We stopped at various sites including the Iron Age Dunbeg Fort which is on a promontory and due to severe storms in 2015 was fenced off as most of the cliff has fallen into the ocean and the structure is no longer stable. Further along we visited the amazing Gallarus Oratory, an ancient smoothly constructed dry-stone building in the shape of an upturned boat. It's been here for over 1200 years and was built by early Christians. This area is littered with ancient sites including lots of Beehive huts dating from around AD 500. What did they do back then to entertain themselves without TV and smartphones? Work 24/7!
Our last stop for the day was the Kilmalkedar Church which is this area's most important Christian site. The church was built in the 12th century on the site of a seventh century monastery. Some interesting highlights in the church grounds were an alphabet stone; an Ogham stone with early medieval language and a sundial.
By the time we arrived at our B&B in Ballybunion (no joke) we were exhausted. We'd had too much fresh air and sun - holidays can be hard work! I thought the weather was mild but our hostess asked us to leave the front door open when we went out for dinner as it was too hot for her. I suppose it is their summer and it was about 21 degrees.
We went into town for our dinner and played some amusement arcade games first. I thought my score of 24 goals at the basketball hoops was good until I compared it to the high score of 151. At the pub our entertainment for the night was a group of three children playing traditional Irish music - oh how sweet.

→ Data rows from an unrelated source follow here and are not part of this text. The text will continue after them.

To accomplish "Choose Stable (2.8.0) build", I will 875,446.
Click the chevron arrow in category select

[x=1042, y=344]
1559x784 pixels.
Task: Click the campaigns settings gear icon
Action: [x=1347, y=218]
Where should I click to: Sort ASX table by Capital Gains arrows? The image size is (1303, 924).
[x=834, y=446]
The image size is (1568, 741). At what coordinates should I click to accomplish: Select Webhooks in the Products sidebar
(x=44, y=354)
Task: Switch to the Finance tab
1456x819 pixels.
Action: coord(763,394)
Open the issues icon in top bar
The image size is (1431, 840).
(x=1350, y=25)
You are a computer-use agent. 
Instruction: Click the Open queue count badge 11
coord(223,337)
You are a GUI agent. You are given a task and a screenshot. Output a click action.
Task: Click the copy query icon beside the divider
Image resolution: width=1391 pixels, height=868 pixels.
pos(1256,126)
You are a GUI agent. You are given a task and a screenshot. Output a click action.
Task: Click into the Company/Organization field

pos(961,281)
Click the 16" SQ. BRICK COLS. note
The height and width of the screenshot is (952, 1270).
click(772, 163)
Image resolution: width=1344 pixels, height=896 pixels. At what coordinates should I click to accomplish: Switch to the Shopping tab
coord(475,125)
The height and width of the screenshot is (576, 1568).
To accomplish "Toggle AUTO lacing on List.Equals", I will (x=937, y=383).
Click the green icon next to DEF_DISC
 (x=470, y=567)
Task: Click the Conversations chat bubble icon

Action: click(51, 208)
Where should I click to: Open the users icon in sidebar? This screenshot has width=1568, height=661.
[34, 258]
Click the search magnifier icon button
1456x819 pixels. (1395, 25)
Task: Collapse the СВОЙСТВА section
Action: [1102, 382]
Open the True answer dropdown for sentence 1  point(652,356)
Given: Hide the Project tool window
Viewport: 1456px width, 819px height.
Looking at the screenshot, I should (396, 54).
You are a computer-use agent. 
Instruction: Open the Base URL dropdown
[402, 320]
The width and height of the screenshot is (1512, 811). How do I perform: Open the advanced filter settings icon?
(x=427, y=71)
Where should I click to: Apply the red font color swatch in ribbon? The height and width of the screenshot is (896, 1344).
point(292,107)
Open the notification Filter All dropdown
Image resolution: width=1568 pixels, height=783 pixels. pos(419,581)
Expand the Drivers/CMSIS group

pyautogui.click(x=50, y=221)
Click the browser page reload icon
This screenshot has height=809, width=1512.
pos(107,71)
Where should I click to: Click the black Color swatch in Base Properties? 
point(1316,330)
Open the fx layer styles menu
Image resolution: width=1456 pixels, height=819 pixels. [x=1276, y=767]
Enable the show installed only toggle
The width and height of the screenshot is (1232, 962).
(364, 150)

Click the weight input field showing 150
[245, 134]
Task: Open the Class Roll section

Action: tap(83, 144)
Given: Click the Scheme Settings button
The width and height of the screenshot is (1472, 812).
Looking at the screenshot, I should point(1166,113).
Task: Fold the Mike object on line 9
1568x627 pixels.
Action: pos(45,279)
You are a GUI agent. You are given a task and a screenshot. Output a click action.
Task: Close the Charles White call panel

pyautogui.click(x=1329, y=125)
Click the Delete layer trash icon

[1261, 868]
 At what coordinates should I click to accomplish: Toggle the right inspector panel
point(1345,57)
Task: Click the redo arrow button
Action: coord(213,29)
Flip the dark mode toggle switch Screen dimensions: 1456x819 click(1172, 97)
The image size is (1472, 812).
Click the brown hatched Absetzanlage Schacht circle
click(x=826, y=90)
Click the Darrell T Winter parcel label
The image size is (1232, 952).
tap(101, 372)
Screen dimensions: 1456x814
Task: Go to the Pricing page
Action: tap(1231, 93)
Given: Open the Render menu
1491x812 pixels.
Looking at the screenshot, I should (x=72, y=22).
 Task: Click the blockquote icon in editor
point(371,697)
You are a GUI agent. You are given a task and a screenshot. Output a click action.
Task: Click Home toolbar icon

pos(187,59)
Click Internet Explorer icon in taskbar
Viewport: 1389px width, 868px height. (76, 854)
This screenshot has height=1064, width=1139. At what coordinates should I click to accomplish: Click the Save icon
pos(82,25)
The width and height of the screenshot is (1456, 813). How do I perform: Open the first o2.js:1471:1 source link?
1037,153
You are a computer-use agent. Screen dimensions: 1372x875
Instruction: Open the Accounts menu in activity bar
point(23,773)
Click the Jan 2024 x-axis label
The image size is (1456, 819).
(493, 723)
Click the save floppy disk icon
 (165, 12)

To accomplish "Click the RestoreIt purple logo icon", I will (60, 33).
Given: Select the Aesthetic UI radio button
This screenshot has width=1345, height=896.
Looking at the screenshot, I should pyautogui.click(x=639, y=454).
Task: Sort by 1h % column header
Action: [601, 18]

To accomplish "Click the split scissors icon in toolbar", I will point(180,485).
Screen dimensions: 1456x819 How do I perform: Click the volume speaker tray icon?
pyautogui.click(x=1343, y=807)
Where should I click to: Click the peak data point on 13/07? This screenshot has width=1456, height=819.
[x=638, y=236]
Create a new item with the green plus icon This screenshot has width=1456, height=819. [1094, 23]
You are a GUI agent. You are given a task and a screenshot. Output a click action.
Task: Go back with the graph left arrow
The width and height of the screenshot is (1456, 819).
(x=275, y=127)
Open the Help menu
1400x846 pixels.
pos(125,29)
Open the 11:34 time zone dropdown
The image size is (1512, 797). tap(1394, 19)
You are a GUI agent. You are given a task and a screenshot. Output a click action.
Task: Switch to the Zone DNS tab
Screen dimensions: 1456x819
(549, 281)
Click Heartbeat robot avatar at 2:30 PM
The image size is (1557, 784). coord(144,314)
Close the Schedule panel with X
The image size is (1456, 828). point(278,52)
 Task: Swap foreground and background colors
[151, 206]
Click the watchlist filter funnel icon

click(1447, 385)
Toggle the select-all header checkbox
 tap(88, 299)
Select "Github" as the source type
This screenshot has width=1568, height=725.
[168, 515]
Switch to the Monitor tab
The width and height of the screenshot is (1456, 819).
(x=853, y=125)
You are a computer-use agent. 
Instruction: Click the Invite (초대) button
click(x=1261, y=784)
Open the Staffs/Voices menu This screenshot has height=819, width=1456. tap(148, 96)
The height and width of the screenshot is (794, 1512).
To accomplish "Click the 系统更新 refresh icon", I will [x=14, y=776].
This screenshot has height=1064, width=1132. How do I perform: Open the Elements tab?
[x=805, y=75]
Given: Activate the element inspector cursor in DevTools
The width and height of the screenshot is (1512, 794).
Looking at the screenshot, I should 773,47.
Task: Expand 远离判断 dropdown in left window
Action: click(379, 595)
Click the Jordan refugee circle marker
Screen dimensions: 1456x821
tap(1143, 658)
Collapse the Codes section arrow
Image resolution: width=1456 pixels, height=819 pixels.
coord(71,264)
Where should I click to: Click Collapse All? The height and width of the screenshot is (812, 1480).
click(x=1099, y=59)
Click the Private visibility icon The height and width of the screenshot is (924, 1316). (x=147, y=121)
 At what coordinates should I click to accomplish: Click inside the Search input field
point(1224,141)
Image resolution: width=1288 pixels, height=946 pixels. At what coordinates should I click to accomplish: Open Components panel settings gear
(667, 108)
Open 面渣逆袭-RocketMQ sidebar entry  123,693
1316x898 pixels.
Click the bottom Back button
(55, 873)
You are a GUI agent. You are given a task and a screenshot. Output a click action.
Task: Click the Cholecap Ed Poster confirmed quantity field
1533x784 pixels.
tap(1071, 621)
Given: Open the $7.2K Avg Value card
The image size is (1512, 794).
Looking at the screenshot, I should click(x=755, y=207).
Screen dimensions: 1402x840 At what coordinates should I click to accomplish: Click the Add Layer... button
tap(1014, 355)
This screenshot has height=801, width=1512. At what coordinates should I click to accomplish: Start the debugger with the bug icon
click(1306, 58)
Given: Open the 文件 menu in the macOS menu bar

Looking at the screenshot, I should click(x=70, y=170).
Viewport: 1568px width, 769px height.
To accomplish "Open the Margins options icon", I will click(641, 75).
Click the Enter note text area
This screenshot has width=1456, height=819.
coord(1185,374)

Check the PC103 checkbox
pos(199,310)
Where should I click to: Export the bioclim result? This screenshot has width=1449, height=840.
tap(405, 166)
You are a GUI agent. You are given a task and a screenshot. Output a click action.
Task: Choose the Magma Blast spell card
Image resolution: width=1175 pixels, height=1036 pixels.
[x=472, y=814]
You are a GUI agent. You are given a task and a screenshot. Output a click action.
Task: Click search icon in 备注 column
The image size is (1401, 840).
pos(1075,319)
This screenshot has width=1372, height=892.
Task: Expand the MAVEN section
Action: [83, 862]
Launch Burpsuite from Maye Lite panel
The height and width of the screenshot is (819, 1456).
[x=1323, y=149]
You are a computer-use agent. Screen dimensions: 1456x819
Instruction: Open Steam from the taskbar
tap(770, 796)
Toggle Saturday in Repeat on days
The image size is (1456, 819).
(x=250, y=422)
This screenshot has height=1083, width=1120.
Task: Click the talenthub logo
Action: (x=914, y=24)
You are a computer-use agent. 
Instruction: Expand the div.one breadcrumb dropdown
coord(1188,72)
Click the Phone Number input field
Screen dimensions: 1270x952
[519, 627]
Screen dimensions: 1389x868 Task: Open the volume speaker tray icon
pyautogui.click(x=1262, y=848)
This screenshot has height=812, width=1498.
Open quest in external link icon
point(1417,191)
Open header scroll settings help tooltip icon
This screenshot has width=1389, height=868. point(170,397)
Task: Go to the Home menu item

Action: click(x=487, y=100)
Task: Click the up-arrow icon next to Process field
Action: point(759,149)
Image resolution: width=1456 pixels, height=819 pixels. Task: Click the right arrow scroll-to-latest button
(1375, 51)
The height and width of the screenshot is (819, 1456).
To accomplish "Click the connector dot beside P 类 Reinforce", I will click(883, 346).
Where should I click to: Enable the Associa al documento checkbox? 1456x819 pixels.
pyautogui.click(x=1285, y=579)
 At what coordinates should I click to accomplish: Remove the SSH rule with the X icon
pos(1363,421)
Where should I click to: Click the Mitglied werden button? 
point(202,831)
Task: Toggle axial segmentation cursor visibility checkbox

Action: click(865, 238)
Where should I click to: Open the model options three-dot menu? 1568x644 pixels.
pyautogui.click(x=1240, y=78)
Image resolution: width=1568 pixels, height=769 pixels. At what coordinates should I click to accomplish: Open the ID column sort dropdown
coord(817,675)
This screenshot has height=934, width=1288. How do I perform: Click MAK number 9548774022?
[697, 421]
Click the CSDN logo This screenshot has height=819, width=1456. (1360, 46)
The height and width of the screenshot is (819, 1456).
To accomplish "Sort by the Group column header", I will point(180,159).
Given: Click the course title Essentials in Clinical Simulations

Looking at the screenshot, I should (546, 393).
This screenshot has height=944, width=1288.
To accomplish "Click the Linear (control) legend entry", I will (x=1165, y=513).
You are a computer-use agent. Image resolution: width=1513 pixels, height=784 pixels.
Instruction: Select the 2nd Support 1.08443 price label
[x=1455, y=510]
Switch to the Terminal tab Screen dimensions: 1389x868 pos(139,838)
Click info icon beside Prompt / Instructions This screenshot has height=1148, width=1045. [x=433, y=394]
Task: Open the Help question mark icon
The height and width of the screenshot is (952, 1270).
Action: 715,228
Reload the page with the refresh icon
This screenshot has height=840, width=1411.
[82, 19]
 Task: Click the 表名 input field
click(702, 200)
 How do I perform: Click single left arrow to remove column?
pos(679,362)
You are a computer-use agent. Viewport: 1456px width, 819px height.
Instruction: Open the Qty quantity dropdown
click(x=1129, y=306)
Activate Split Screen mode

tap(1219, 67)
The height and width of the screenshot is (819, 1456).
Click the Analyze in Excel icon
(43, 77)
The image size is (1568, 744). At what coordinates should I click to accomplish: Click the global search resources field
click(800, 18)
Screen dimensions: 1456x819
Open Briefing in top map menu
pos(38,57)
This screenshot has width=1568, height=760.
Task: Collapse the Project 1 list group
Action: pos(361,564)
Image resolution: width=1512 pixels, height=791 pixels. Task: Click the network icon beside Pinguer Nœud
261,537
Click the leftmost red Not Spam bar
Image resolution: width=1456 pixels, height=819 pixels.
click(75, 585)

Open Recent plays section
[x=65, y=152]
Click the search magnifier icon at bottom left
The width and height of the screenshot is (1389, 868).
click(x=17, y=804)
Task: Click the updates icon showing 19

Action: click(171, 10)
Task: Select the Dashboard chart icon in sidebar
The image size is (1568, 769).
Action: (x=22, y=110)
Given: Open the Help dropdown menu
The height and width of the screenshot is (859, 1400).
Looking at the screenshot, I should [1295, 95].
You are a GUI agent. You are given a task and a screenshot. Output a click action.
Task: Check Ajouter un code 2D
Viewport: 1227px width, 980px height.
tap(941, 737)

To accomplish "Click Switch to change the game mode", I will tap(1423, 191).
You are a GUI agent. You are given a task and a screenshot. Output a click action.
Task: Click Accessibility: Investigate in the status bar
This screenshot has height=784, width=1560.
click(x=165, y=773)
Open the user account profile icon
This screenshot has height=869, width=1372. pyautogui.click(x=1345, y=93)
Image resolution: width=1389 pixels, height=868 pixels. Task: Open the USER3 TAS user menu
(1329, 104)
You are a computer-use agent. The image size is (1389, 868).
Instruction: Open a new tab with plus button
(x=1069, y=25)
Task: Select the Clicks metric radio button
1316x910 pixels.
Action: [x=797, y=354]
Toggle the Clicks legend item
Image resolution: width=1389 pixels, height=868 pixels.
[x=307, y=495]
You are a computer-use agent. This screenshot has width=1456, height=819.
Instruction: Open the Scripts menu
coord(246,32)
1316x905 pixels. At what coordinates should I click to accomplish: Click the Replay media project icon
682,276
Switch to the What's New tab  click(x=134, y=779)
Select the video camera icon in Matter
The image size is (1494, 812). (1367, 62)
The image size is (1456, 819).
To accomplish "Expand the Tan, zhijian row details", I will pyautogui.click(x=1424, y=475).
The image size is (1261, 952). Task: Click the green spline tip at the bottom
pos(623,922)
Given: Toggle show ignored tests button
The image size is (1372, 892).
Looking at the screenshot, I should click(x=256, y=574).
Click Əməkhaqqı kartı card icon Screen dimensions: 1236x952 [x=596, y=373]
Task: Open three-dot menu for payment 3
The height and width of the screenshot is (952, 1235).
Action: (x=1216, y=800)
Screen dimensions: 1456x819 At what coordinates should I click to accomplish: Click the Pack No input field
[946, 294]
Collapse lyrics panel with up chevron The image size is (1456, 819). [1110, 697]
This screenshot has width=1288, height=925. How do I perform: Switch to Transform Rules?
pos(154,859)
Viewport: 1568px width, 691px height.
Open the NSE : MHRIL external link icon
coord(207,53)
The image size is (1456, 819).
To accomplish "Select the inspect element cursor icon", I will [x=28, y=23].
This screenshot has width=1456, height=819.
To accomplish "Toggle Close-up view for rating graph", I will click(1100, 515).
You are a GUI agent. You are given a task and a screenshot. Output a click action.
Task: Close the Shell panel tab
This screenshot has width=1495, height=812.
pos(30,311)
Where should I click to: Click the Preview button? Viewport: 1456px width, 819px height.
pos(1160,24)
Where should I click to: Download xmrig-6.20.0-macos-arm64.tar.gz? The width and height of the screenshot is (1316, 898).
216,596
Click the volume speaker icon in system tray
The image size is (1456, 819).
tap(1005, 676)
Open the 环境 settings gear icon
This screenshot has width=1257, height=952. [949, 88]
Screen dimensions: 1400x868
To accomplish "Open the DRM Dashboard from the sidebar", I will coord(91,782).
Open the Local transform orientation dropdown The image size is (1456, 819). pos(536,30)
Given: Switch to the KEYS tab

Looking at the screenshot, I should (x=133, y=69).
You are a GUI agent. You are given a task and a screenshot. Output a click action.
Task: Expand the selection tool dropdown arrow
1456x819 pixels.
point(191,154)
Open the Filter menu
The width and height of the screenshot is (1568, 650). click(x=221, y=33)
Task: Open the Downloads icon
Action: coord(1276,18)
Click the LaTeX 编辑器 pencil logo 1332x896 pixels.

Oddly the next morning our B&B hostess asked us a favour - could we give her a 10 out of 10 rating on the booking site or otherwise not give her a rating at all. We kid you not. While it was a lovely room, there was no tea or coffee in the room (we had to go down to the lounge room for it) and she didn't even provide breakfast. We decided not to give her a rating.
This wasn't the first time this has happened, a few places have asked us to give them ratings of 10, both here and in Italy. What we find funny is some B&Bs don't provide breakfast and it isn't always reflected in the price.